I am so smart. S-M-R-T!!!
Yeah...that exact scenario played out in my office after Boise's win over Oklahoma. The IT guy in my office (who was everything you'd expect our of an IT guy) decided he'd tell me that they deserved to be National Champs more than the winner of the tOSU-UF game.
I told him to blow me.
I basically stole my opinion on ratings from Chuck Klosterman, so I'll just post what he said:
No. 57: Stop Reporting on TV Ratings
This may seem like a minor issue, but it's emblematic of the core problem facing all media. More and more, I see stories about how the ratings for the NBA finals go down whenever the Spurs are involved, or about how no one is watching the NHL on Versus, or about the degree to which Tiger Woods's presence impacts weekend golf ratings. These are detrimental, problematic stories; they have almost nothing to do with sports, yet they twist its perception entirely.
During the 1980s, the movie industry was irreparably damaged when weekend-box-office totals became the central element of film coverage. The same thing wrecked the music industry in the 1990s with the advent (and subsequent coverage) of album sales via SoundScan. Focusing on consumer statistics alters what those same consumers perceive as important. If you are watching the College World Series, why should it matter how many other people are watching it along with you? How does that impact the experience? This information might be interesting to a sociologist (or an associate editor at TV Guide), but I don't see how it's a sports story. Here is all you need to know about TV ratings as they apply to sports: The ratings go up whenever people who don't really care decide to temporarily take interest. The fact that 1.5 million people watched David Beckham's debut with the L.A. Galaxy proves this completely. The reason NBA ratings decreased when Michael Jordan retired was because his presence attracted extra viewers who immediately returned to having no interest in basketball upon his departure. Reporting on TV viewership rewards events (and sometimes athletes) that are mostly appreciated by casual, temporary fans. Over time, that creates a nonspecific product that isn't appealing to anyone.

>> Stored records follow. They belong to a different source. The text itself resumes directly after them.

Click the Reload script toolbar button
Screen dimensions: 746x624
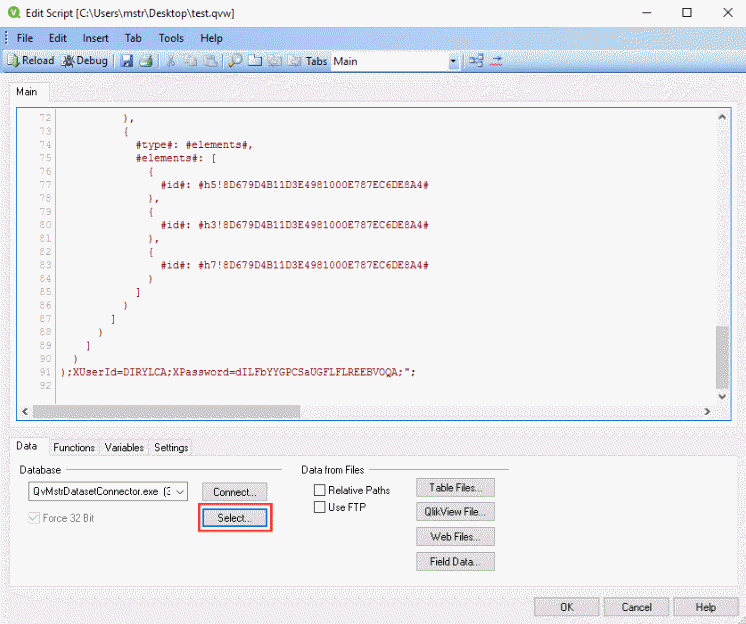coord(31,61)
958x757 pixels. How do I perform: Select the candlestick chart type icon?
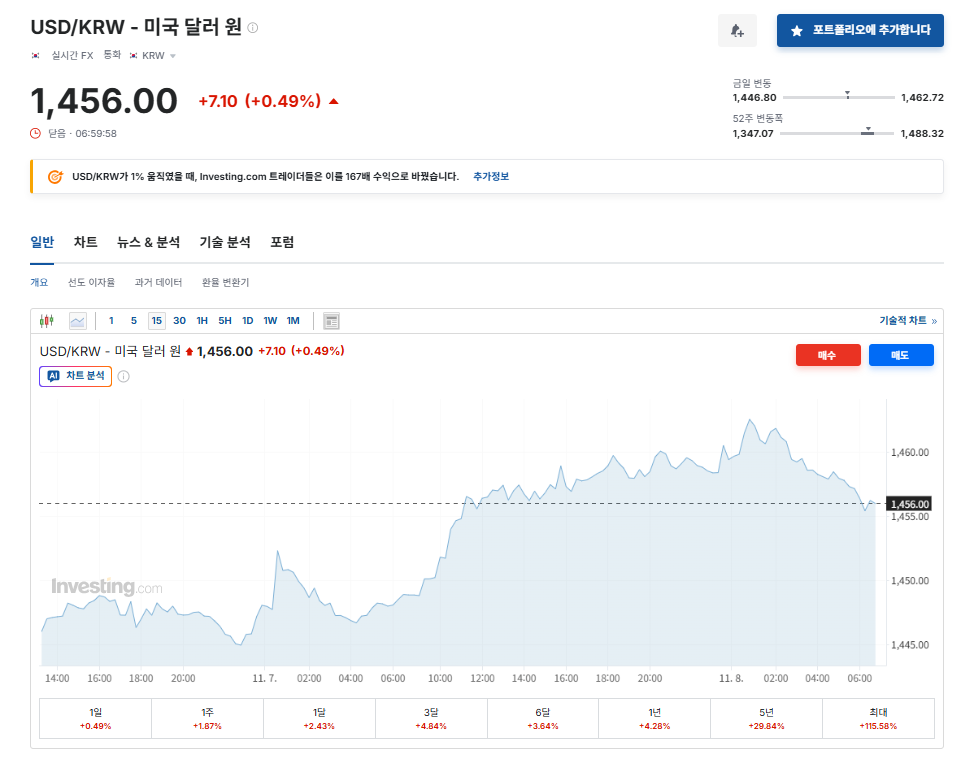tap(46, 320)
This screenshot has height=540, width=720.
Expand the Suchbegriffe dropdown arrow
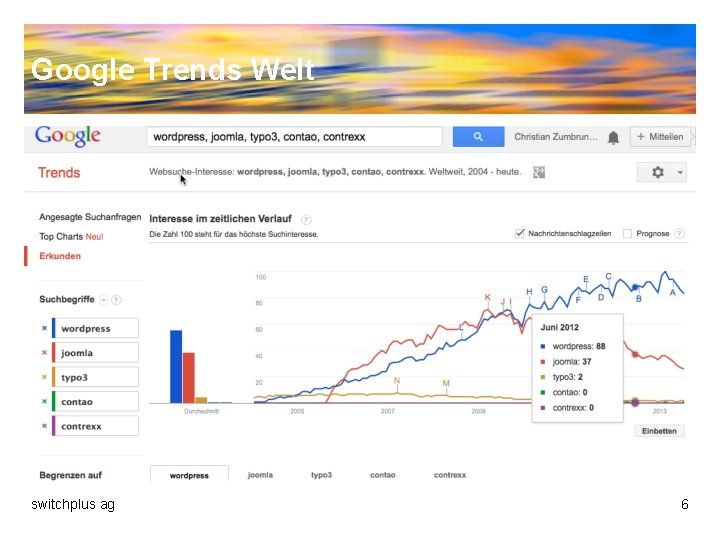[x=103, y=299]
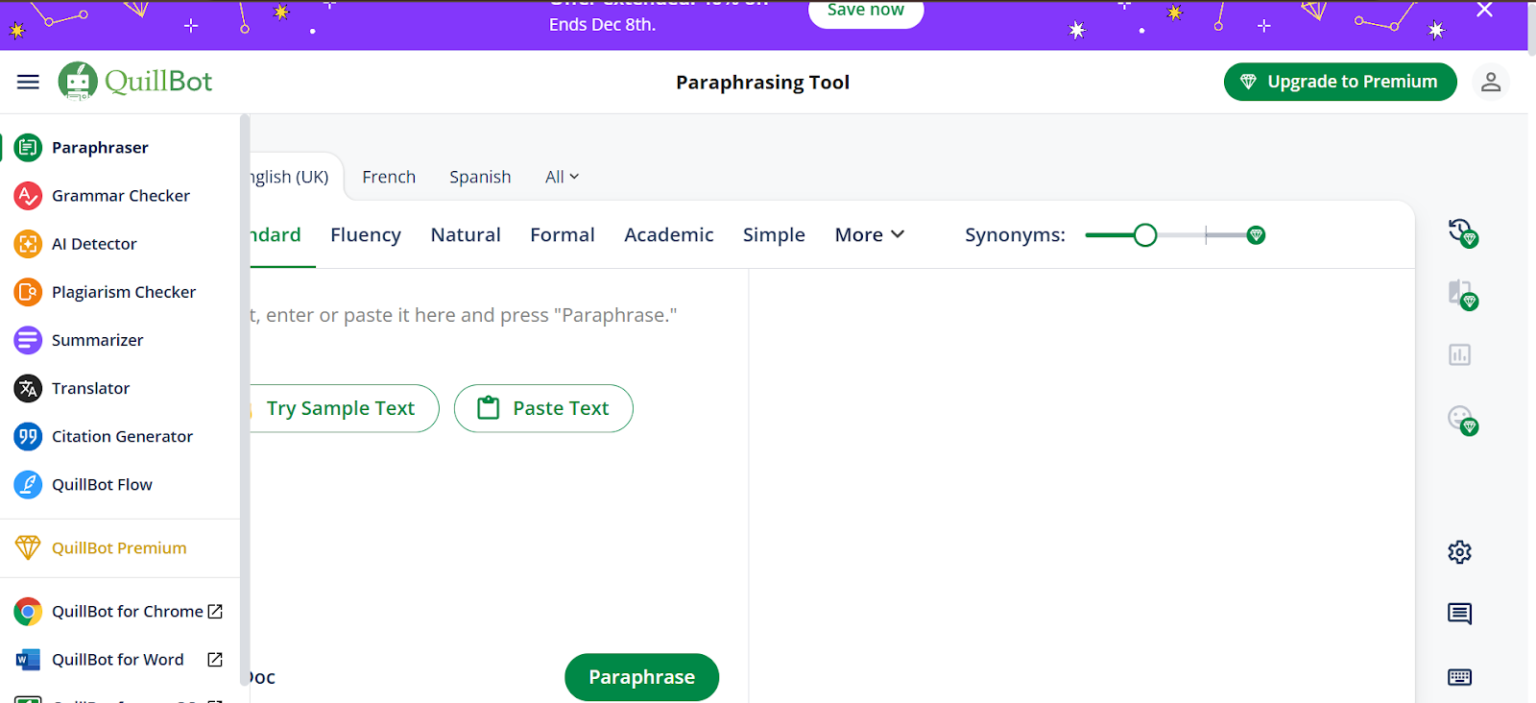1536x703 pixels.
Task: Open the feedback panel
Action: [x=1459, y=613]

http://www.esquire.com/features/chuck-klostermans-america/klosterman1007#ixzz0bmJ7S9Gc
Oh, and Simmons talks out of his ass quite a bit on the NFL podcasts. Still a decent listen, but he should do a better job of getting his facts straight. It's not like he has anything else to do.
herman's head. i was trying to think of the name of that show the other day. thanks tj
The Iowa fans we talked to this weekend in Miami said that there are about 50K hawkeyes here in Miami for the game. I don't think they care who watches on TV. And FedEx execs have taken over the Doral resort...

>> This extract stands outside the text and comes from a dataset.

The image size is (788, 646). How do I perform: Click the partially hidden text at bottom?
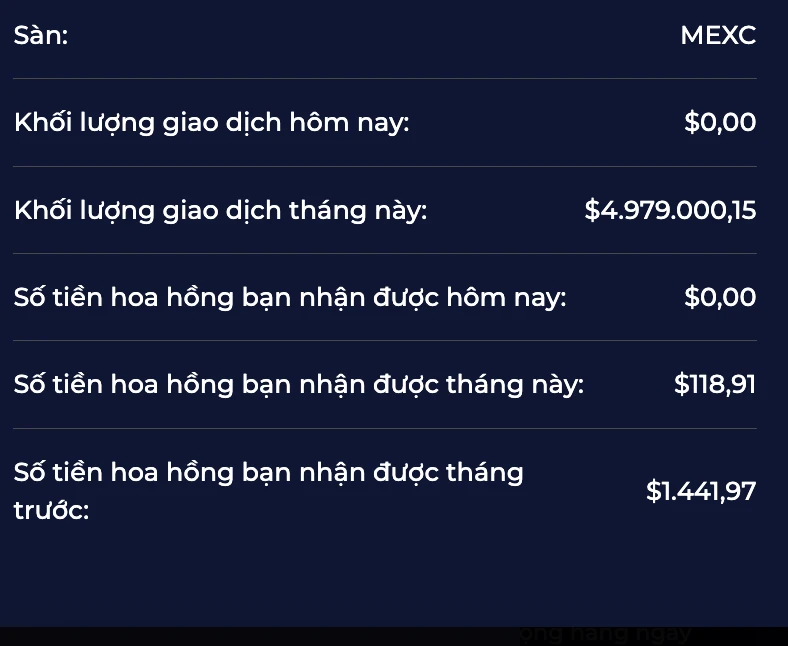point(605,633)
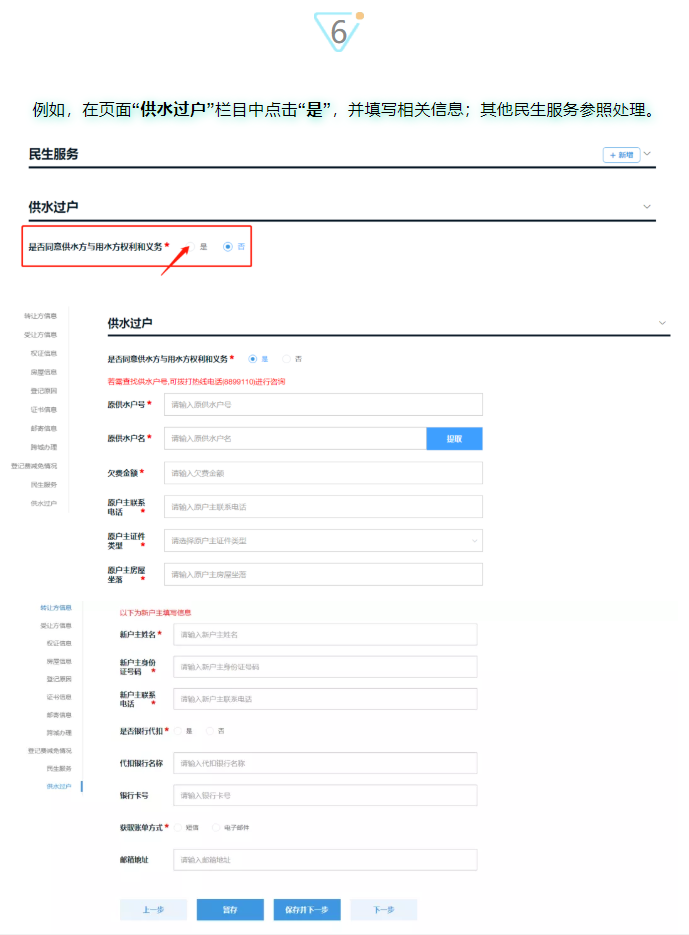Click the 下一步 button

(x=383, y=910)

USA-Canada for the Juniors Gold medal on NHLN
Dave, that was TR, not TJ. Borrowing TJ's brain.
Craig Polumbo.....great fake name
Hey Whit, lay off the pipe and fact check your nicknamed co-workers again...

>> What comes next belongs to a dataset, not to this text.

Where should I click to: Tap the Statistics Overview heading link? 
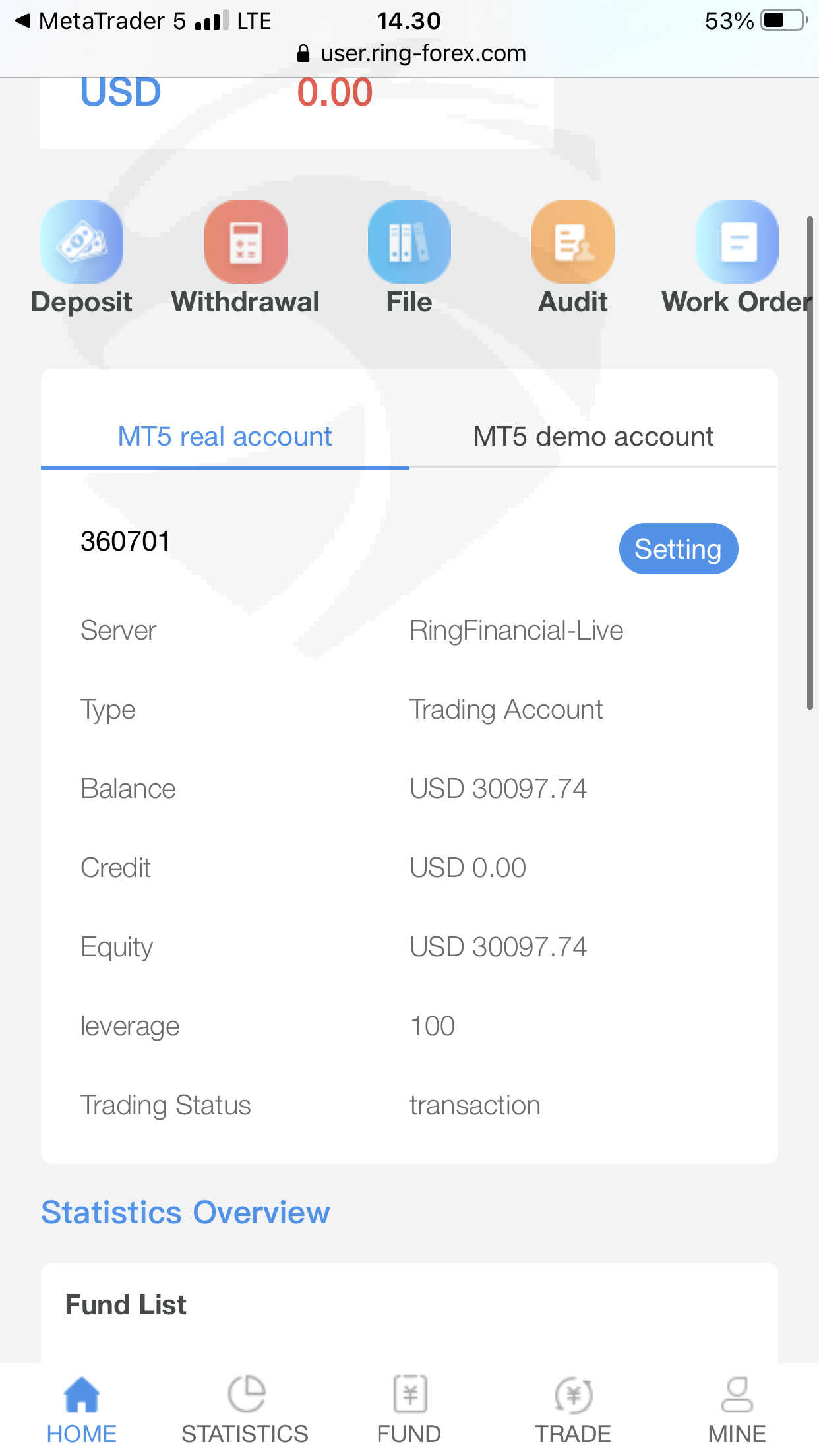[185, 1212]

I need a ruling from Skins fans and/or Jerry. I was informed today that I always have to root against Dallas, even against Philly.
I would submit that levels hatreds are allowed to fluctuate within one's division and one shouldn't be married to sentiments held when both Dallas and the Skins were relevant 20 years ago. Philly has been much more formidable in the last 10-12 years and their fans are the spawn of Satan. I say there should be no stigma against those who choose to hate Philly more in the present. Anyone with me?
Mayhugh, why don't you just root for a "Black Sunday" scenario?
If both teams could all catch Malaria, I'd be fine with it. But that doesn't seem very realistic.
The Cowboys easily have some hateable players - Flozelle, Terrence, Roy Williams (and the former Cowboy of the same name). It just doesn't measure up to the hate I have for Philly fans (including TNT).
Yeah, root for whoever you want to. I'm rooting for Dallas. The Washington-Dallas rivalry isn't what old-timers want it to be anymore.
USA 6 Canada 5 (OT).
Um, interesting play call
Ah...the old "shadow of the goal line".